41 Ark. 85 | Ark. | 1883
The court is moved, in this cause, to dismiss an appeal granted by the clerk here. The attitude of the litigation in the court below, is as follow :
Appellee Phillips, with one Leiburt, as tenants in common, sued Fitzpatrick in ejectment to recover a lot in the city of Helena. They set forth their ownership, and showed that defendant had taken possession under a purchase of the interest of Phillips at an execution sale, by the sheriff, made in October, 1882. The possession was taken about the first of January following, without the consent of Phillips, and before the time of redemption expired. Fitzpatrick, in his answer, admitted title in plaintiffs, and that he had no other right than by execution sale, upon which the time for redemption had not expired. He made, however, a claim in equity, by cross-bill, for a lien on the property for expenditures in repairs necessary to preserve it; justifying his entry and possession on the ground that Phillips and the other owner were both absent, that the repairs were necessary, and that both had afterwards done acts amounting to an implied ratification of his course. There was a motion to transfer to the equity docket, and a demurrer to the answer left undisposed of. Also, a reply filed, putting in issue the material facts of the answer.
Pending this cause, and almost pari passu, another action of forcible entry and detainer was proceeding at the suit of Phillips alone, against Fitzpatrick and tenants whom he had put in. The pleadings in this cause set forth substantially the same facts. The answer and reply were almost identical with those in the other cause ; and after various interlocutory proceedings, it was transferred to the equity docket to be consolidated with the first cause.

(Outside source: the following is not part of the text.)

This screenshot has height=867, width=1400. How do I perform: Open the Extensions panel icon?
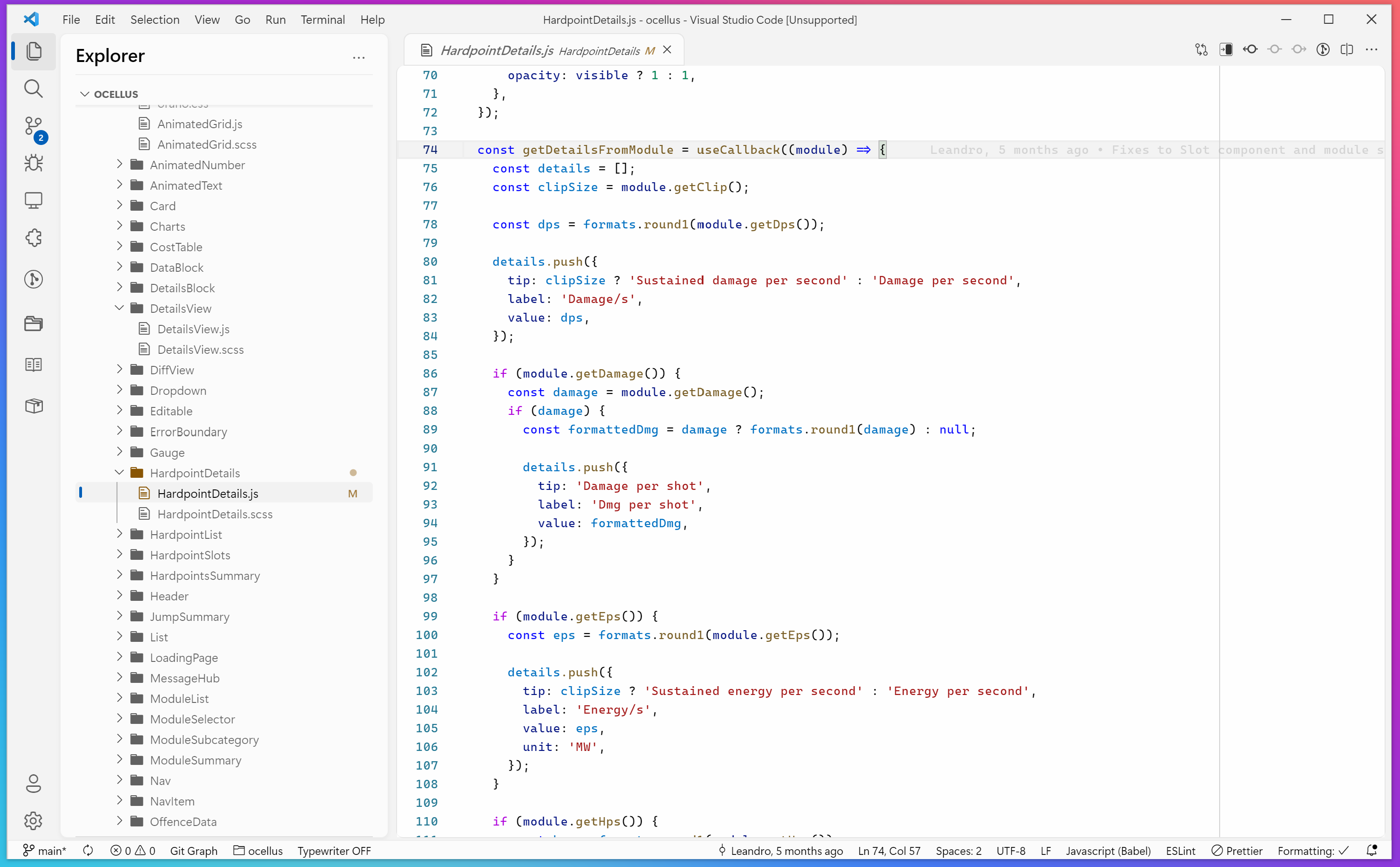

There was an order made in the first cause disposing of a pending demurrer, and transferring it to the equity docket, where it was, by the same order, consolidated with the-other, that they might proceed together to a final decree. The court proceeded to recite that it appeared from the allegations of the complaint and the admissions of the answer, 'that the plaintiffs were lawfully seized and entitled to the possession, and that the defendant was holding them without right. He therefore ordered that the plaintiffs recover them of the defendant, with the possession, subject to the equitable rights of defendant “hereinafter set forth,” and the defendant was ordered to give them up. The court proceeded further to recite the purchase at the execution sale, the entry by defendant, the repairs made and the claim of(lj defendant for reimbursement and an equitable lien. Without deciding upon that, the court ordered an account to be taken by the Master to ascertain and report the condition of the buildings when defendant took them, and of the value and necessity of the repairs, and of the value of rents — the report to be made at the next term. The defendant, Fitzpatrick, failing to obtain an appeal from the court below, applied to our clerk, who granted it, under the impression that he was required by the statute to do so. The appellees contend that the order is not final, and that the' appeal was improvidently granted.
The form of the order seems final as to title of the property, and it was not strange that the clerk, even with his long experience, should have been misled to suppose it was so. It requires a closer study of the transcript, than a clerk is expected to give, on application for an appeal, to disclose the true nature of the order. It settles nothing at issue, and was not intended to do so. The title to the lands was not in controversy, nor even the right of possession, except in so far as it might be drawn incidentally to the defendant by his supposed lien. This did not follow, necessarily, even if he had one, a point we will not now determine. It is the very question at issue below, and the ■only question; for if it exists the court can enforce it as easily with the possession in the hands of one as the other— and the lien and not the lot, is all the defendant claims.
The court found him helping himself to his remedy, and in the exercise of what seems to us a very sound discretion,, put the property where it belonged, without prejudice to his rights upon the real issues to be determined. The court-will have no difficulty in finding the property on final decree, and making it subject to any lien it may impose. There can be no removal of it, nor alienation pendente lite,. nor injury which the court may not immediately restrain.
Fairly considered the order or decree settles nothing in the actual controversy, and is purely interlocutory. It comes within the principles declared in Miller v. O’Bryan, 36 Ark., 204.
Let the appeal be dismissed, and the cause proceed below.